• [ASSIGNED TASK] Find the line with "Task: Select the Prompts chat-bubble icon" in the records below. Copy it and every line after it, up to and including the line with "Click the associate".

─── SUPPLIED ENTRIES ───

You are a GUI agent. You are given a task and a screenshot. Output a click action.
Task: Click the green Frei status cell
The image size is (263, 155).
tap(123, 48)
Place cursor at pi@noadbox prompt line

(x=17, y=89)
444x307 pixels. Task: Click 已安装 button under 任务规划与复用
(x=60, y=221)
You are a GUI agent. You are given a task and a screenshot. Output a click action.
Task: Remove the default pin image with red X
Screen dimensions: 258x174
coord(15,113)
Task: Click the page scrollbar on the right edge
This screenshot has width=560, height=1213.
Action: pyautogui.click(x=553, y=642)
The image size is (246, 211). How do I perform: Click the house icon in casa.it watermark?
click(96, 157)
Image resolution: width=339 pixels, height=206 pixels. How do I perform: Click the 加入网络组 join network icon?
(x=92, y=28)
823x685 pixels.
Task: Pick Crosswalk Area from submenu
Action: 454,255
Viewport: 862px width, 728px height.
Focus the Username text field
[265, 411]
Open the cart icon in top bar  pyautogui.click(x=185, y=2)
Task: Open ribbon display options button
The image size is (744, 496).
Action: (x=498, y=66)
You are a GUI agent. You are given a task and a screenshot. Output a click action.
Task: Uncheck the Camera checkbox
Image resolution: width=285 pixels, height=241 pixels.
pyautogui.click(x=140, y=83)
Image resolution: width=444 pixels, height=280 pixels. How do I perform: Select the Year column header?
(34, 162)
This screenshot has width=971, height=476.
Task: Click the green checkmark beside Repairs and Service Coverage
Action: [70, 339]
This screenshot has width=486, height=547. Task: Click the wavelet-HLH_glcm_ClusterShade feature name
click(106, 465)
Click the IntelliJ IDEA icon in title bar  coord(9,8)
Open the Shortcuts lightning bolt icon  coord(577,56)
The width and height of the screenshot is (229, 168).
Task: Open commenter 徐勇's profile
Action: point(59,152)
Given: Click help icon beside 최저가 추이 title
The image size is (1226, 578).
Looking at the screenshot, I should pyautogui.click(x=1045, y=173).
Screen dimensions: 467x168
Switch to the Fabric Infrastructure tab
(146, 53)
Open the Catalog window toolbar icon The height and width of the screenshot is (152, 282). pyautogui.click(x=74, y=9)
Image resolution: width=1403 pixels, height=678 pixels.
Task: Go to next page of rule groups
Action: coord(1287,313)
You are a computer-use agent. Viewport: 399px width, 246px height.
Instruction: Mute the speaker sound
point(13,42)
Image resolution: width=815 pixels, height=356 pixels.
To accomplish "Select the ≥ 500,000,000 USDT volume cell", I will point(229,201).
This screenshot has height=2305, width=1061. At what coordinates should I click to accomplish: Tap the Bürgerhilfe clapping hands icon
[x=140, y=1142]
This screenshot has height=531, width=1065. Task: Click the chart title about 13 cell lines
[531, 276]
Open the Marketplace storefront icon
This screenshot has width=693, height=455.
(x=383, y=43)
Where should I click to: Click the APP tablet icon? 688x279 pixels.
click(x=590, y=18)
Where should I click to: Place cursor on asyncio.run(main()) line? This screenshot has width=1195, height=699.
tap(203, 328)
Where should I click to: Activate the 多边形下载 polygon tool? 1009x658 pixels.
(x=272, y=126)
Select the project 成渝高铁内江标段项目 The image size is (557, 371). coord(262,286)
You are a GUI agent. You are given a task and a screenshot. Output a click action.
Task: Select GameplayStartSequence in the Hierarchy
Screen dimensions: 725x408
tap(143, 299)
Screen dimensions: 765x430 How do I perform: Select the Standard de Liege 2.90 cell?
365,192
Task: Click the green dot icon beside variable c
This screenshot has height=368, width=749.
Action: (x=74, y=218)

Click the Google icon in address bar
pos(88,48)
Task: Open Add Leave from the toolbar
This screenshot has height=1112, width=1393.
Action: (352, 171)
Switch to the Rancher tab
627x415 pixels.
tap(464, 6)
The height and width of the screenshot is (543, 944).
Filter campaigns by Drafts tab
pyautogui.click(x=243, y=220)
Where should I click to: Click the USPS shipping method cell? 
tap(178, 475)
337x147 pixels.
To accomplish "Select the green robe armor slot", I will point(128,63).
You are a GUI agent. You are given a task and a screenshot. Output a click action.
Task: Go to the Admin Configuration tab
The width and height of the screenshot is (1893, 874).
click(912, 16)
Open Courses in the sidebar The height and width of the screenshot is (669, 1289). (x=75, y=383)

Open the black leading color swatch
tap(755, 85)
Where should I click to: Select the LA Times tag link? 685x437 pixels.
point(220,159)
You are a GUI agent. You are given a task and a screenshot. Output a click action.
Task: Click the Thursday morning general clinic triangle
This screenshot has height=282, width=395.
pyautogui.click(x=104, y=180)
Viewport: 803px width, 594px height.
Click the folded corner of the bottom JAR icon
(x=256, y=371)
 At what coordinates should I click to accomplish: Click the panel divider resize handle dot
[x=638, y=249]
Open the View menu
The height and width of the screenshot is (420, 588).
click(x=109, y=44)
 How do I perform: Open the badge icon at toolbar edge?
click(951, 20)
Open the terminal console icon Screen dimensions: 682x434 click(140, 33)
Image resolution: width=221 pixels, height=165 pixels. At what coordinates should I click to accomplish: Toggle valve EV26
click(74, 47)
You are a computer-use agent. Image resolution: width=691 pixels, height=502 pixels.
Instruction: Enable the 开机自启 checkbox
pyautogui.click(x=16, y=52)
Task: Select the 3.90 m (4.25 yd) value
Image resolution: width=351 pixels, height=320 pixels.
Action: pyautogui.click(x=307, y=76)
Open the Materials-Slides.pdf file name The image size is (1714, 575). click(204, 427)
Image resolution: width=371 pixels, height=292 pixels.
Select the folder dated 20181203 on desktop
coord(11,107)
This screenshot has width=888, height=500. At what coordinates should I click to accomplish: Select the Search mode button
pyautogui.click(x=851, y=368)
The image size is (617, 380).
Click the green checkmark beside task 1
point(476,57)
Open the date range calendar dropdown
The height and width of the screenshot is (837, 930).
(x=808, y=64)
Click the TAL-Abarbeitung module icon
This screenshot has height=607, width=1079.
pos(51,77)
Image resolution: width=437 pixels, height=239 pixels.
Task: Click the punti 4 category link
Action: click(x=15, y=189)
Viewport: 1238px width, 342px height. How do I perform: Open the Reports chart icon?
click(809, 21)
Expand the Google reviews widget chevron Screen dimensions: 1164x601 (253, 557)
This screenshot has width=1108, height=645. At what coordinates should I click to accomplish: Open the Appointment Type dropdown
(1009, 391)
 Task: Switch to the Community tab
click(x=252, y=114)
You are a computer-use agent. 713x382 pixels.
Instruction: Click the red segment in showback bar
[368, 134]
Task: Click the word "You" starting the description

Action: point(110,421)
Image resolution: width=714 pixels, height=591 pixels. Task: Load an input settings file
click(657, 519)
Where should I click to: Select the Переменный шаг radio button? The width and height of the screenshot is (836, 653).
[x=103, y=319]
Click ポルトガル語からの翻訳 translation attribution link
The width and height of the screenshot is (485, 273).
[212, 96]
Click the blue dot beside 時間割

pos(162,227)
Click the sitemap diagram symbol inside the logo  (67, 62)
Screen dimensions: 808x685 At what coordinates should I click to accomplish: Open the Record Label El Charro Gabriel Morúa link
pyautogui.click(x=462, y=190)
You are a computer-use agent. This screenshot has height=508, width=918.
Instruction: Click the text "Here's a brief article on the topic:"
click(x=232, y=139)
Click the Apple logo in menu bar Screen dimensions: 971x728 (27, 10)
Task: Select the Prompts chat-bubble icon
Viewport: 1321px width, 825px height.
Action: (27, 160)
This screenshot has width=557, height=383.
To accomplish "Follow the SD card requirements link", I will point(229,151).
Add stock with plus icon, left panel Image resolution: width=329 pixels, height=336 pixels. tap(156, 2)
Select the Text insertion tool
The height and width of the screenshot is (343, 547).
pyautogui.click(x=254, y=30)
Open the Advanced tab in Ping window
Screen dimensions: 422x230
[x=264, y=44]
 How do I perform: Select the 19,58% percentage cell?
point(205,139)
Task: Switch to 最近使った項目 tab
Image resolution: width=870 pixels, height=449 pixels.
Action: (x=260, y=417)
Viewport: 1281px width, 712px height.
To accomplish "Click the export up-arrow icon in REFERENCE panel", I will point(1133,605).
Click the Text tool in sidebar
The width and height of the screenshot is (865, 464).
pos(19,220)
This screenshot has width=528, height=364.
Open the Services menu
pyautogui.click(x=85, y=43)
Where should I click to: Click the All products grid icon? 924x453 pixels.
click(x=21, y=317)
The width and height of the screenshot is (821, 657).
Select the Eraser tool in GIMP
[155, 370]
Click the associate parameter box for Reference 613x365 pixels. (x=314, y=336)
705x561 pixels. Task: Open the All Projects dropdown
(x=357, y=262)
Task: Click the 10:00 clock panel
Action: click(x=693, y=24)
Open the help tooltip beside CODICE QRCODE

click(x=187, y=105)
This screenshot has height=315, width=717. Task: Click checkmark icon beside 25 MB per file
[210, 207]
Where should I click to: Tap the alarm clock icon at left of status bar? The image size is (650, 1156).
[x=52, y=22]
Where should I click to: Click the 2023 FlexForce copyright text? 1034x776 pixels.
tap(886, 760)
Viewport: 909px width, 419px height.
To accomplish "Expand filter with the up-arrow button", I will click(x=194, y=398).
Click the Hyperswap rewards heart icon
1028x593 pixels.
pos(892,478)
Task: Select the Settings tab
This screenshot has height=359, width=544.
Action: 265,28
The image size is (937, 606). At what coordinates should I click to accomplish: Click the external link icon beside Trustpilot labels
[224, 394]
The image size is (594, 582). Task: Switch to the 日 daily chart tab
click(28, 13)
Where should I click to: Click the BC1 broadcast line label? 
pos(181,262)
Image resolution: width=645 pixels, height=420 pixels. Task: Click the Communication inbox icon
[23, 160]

───

• [EXPECTED ANSWER]
Task: Select the Prompts chat-bubble icon
Viewport: 1321px width, 825px height.
Action: (27, 160)
This screenshot has width=557, height=383.
To accomplish "Follow the SD card requirements link", I will point(229,151).
Add stock with plus icon, left panel Image resolution: width=329 pixels, height=336 pixels. tap(156, 2)
Select the Text insertion tool
The height and width of the screenshot is (343, 547).
pyautogui.click(x=254, y=30)
Open the Advanced tab in Ping window
Screen dimensions: 422x230
[x=264, y=44]
 How do I perform: Select the 19,58% percentage cell?
point(205,139)
Task: Switch to 最近使った項目 tab
Image resolution: width=870 pixels, height=449 pixels.
Action: (x=260, y=417)
Viewport: 1281px width, 712px height.
To accomplish "Click the export up-arrow icon in REFERENCE panel", I will point(1133,605).
Click the Text tool in sidebar
The width and height of the screenshot is (865, 464).
pos(19,220)
This screenshot has width=528, height=364.
Open the Services menu
pyautogui.click(x=85, y=43)
Where should I click to: Click the All products grid icon? 924x453 pixels.
click(x=21, y=317)
The width and height of the screenshot is (821, 657).
Select the Eraser tool in GIMP
[155, 370]
Click the associate parameter box for Reference 613x365 pixels. (x=314, y=336)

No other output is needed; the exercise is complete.